About four years ago, I was lucky enough to inherit this great guy. The one staring at me over my computer. With those take-me-for-a-walk eyes. It was less of an "inheritance" and more of a desperate move involving way too much money to stop his previous owner, who lived down the street, from dumping him at Minneapolis Animal Care and Control (MACC).

Scoobi, his given name, was only five months old then, didn't know his name from a bird song, and spent most of his days tied in the neighbor's back yard with his tail as his favorite toy and best friend. I knew a dog like Scoobi didn't stand a chance. For more than 15 years, MACC didn't allow pit bulls to be adopted out to the public. That meant that in 2011 alone, for example, more than half were euthanized because they couldn't find foster homes.
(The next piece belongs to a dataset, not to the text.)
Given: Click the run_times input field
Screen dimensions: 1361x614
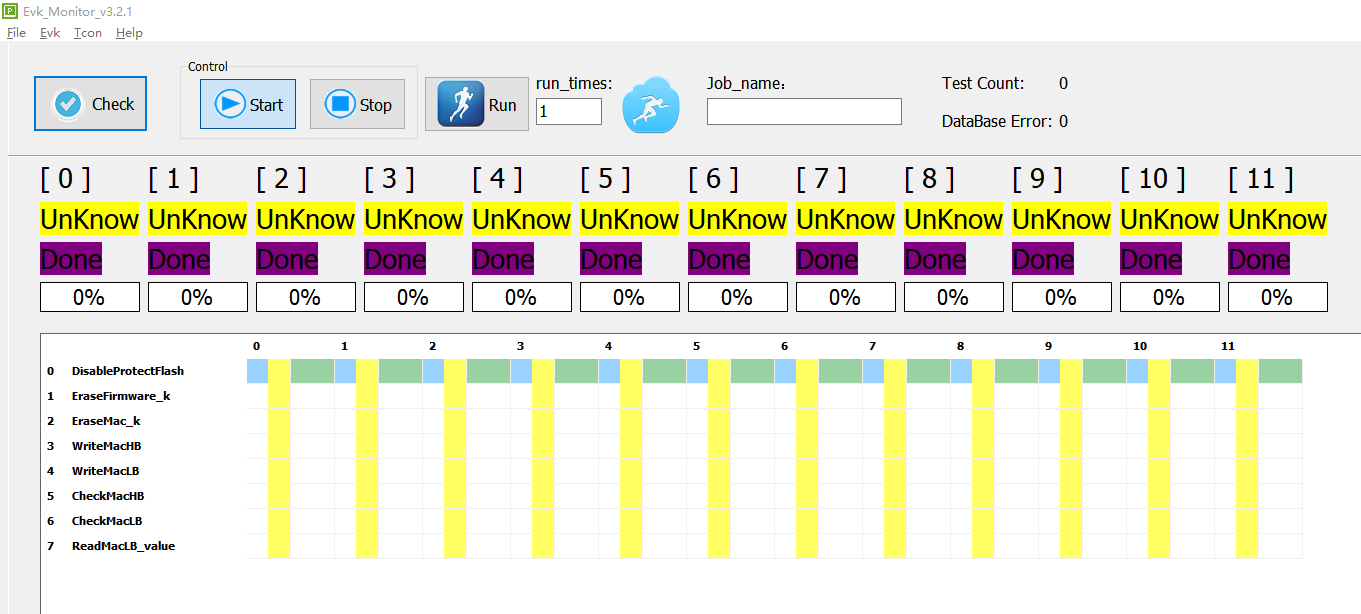Looking at the screenshot, I should 568,111.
MACC's long-standing policy changed in June of this year, when the organization lifted its adoption ban on pit bulls, thanks to a City Council resolution that infused more money into the shelter to evaluate and home pit bulls and Rottweilers. "The breeds got such a bashing, but now you move forward," Jeanette Wiedemeier Bower, Animal Care and Control's program development coordinator, told the Strib in June. "We've got to trust the public."

It was a significant meausure for Minneapolis, helping to advocate for responsible dog ownership and leading the way for other cities to reexamine their own animal ordinances.

Now MACC is taking another big step in its commitment to re-home dogs of all breeds. In a new partnership between MACC and the Animal Humane Society, anyone who is qualified to adopt a "power breed" dog (pit bull or Rottweiler) from MACC will also be able to get two months of free training.

It's an important move forward not only for pit bulls and Rottweilers, but for dog owners. Training not only increases a dog's trust, confidence, and happiness, it increases their bonds with people, too. A recent study shows that dogs don't just respond to commands for the "treats," either. They're naturally inclined to problem-solve and people-please. In fact, due to tens of thousands of years of domestication, dogs are naturally more in tune with humans than they are with other dogs in their family or pack.

Scoobi may have been seriously doggy delayed when he came home with me that day, but when his typical pit bull "smile" stops people in their tracks at the park, I always like to show off how smart and connected he is to me, thanks to countless hours of training. There's nothing like shaking "hands" with an 85-pound smiling pit bull to make people believe in the power of the dog-human bond.